Rucete ✏ AP Computer Science A In a Nutshell
8. Sorting and Searching
This chapter covers basic sorting and searching algorithms in Java, including selection sort, insertion sort, merge sort, quicksort, sequential search, and binary search. It also discusses analysis of efficiency, best/worst cases, and application contexts.
Selection Sort
• "Search-and-swap" sorting algorithm.
• Find the smallest element and swap it with the first unsorted element.
• Repeat until all elements are sorted.
• After the kth pass, the first k elements are in their final sorted positions.
• Inefficient for large n due to O(n²) comparisons.
Insertion Sort
• Builds a sorted list one element at a time by inserting into the correct position.
• Elements to the right may need shifting to create space.
• Best case: Already sorted array (O(n)).
• Worst case: Reversed array (O(n²)).
• Inefficient for large n but simple and efficient for small arrays.
Common Points: Selection vs. Insertion Sort
• Both require about n-1 passes for n elements.
• Insertion sort generally performs better than selection sort on nearly sorted arrays.
• Neither is efficient for large datasets.
Recursive Sorts: Merge Sort and Quicksort
• Merge Sort:
• Divide array into halves, recursively sort each half, merge sorted halves.
• Requires a temporary array.
• Best, worst, and average case times are O(n log n).
• Not sensitive to initial element ordering.
• Quicksort (Optional for AP subset):
• Choose a pivot, partition elements smaller to the left, larger to the right.
• Recursively quicksort left and right partitions.
• Best and average case: O(n log n).
• Worst case (already sorted or bad pivot choice): O(n²).
• Strategies like random pivot selection or median-of-three pivot reduce worst-case chances.
Sorting Algorithms in Java
• Arrays.sort() uses a tuned quicksort for primitive types and a modified mergesort for objects (stable sort).
• Collections.sort() is used for sorting ArrayLists and uses a mergesort algorithm internally.
• Custom sort orders are defined using the Comparable or Comparator interfaces.
Sequential (Linear) Search
• Searches for a target by checking each element one by one.
• Best case: Target found at the first index (O(1)).
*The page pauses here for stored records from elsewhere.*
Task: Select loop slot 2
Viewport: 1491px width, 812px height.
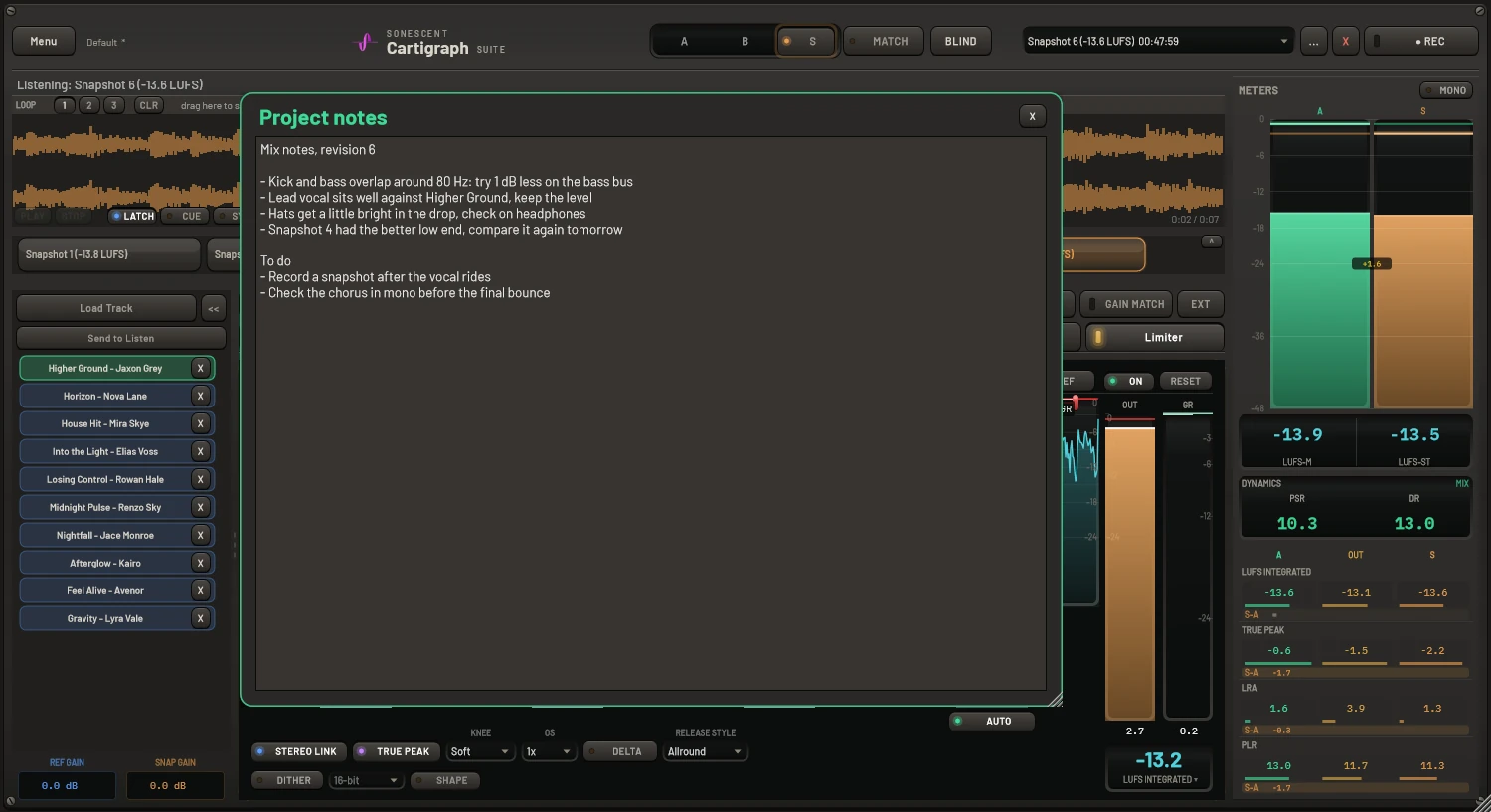Action: [x=88, y=105]
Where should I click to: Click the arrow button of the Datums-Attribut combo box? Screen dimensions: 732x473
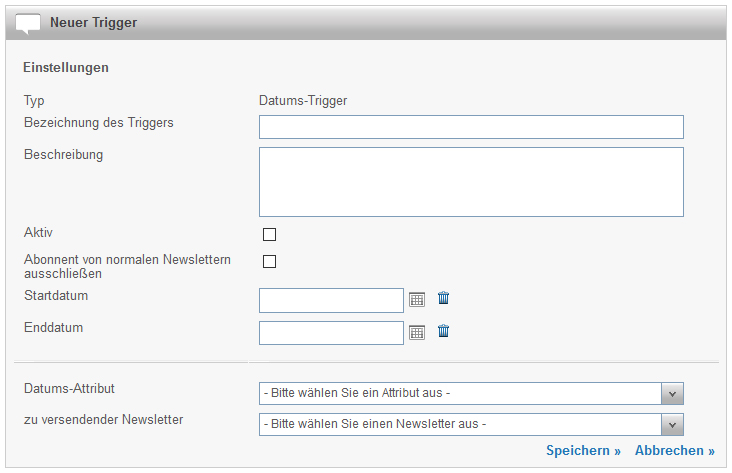pyautogui.click(x=673, y=393)
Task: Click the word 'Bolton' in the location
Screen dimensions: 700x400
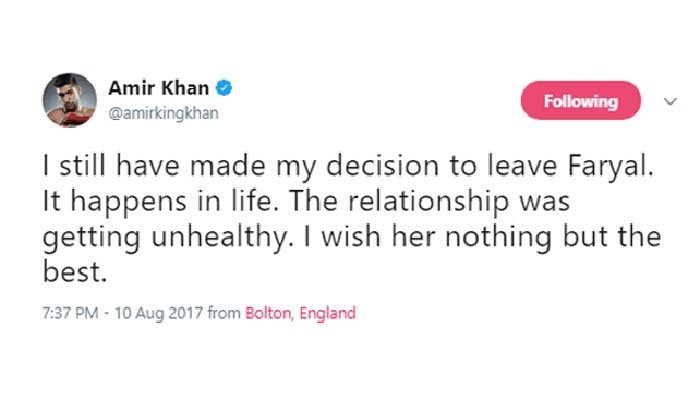Action: [269, 313]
• Worst case: Target found at the last index or not found (O(n)).
• Works on both sorted and unsorted arrays or lists.
• Inefficient for large datasets but simple to implement.
Binary Search
• Requires a sorted array or list.
• Repeatedly halves the search space by comparing the middle element to the target.
• Best case: Target is found at the middle element (O(1)).
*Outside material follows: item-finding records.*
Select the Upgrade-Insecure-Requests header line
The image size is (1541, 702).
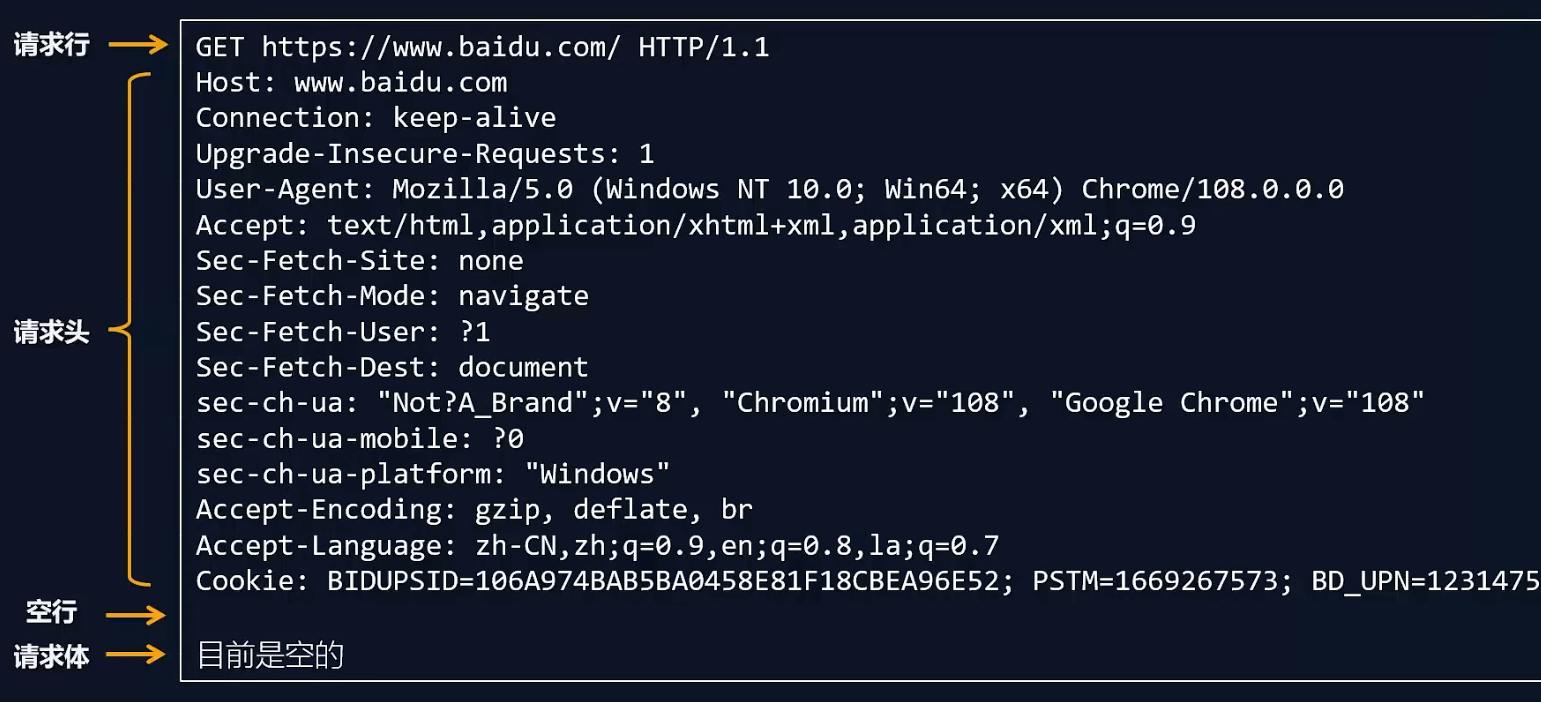(x=424, y=154)
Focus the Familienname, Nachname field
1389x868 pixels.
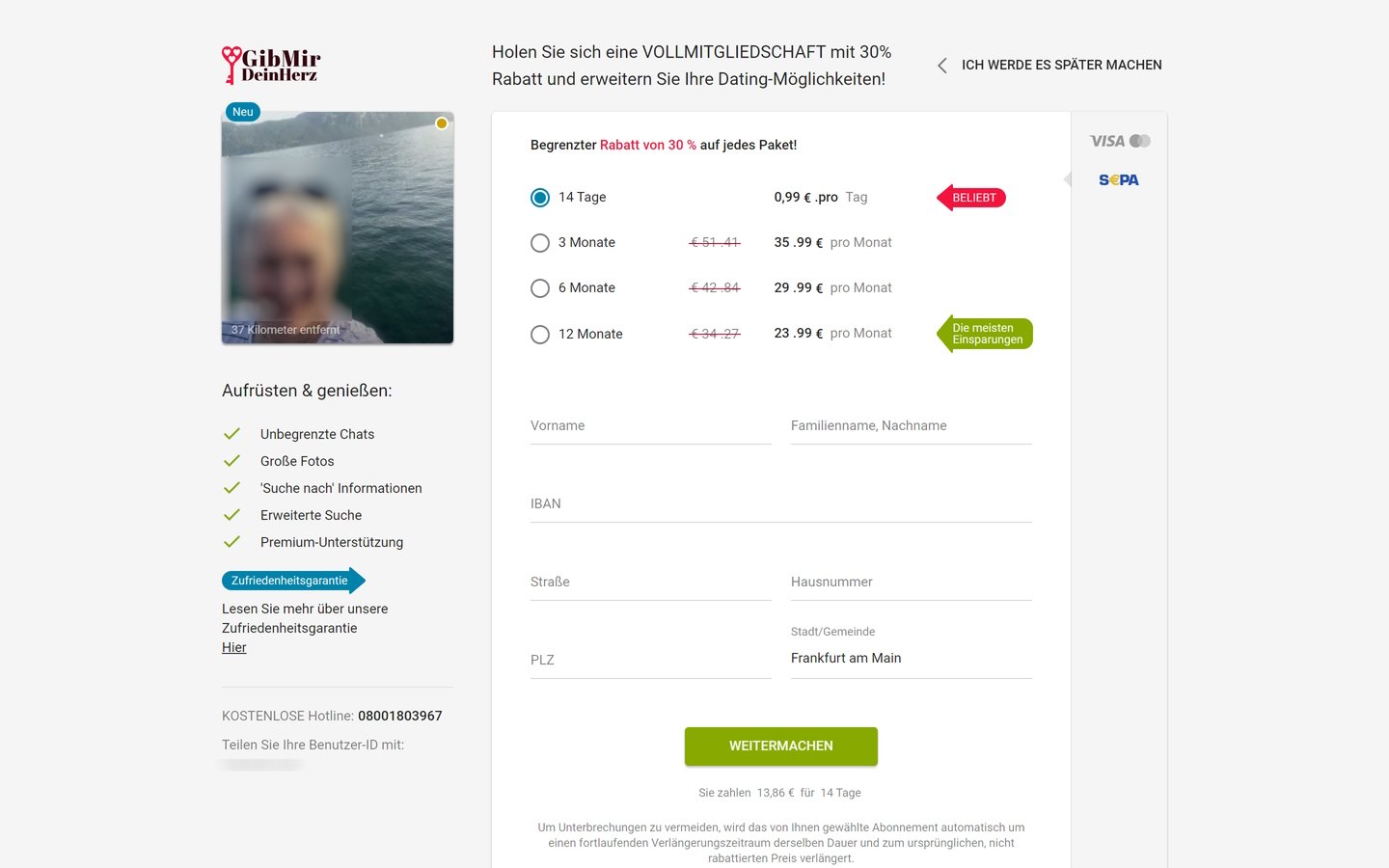pos(912,425)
• Worst and average case: O(log n) comparisons.
• Common mistakes:
• Not checking for sorted data before applying binary search.
• Incorrect middle calculation causing infinite loops or index errors.
Efficiency Comparisons
• Sequential Search: O(n).
• Binary Search: O(log n) but only on sorted data.
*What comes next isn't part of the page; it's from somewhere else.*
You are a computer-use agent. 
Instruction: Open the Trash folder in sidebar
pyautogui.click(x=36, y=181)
• Insertion Sort and Selection Sort: O(n²).
• Merge Sort and average Quicksort: O(n log n).
Choosing the Right Search or Sort
• Use binary search if the data is already sorted or can be sorted once upfront.
• Use sequential search if the dataset is small or unsorted and searching needs to happen quickly without sorting overhead.
• Use insertion sort for small or nearly sorted datasets; otherwise, prefer mergesort for larger datasets where stability matters.
In a Nutshell
Understanding sorting and searching algorithms is key to writing efficient programs. Simple sorts like selection and insertion are easy to implement but inefficient for large datasets, while merge sort and quicksort offer superior performance for bigger problems. Linear search works universally but slowly, whereas binary search requires sorted data but is highly efficient. Choosing the right technique based on the problem context leads to optimized and scalable Java applications.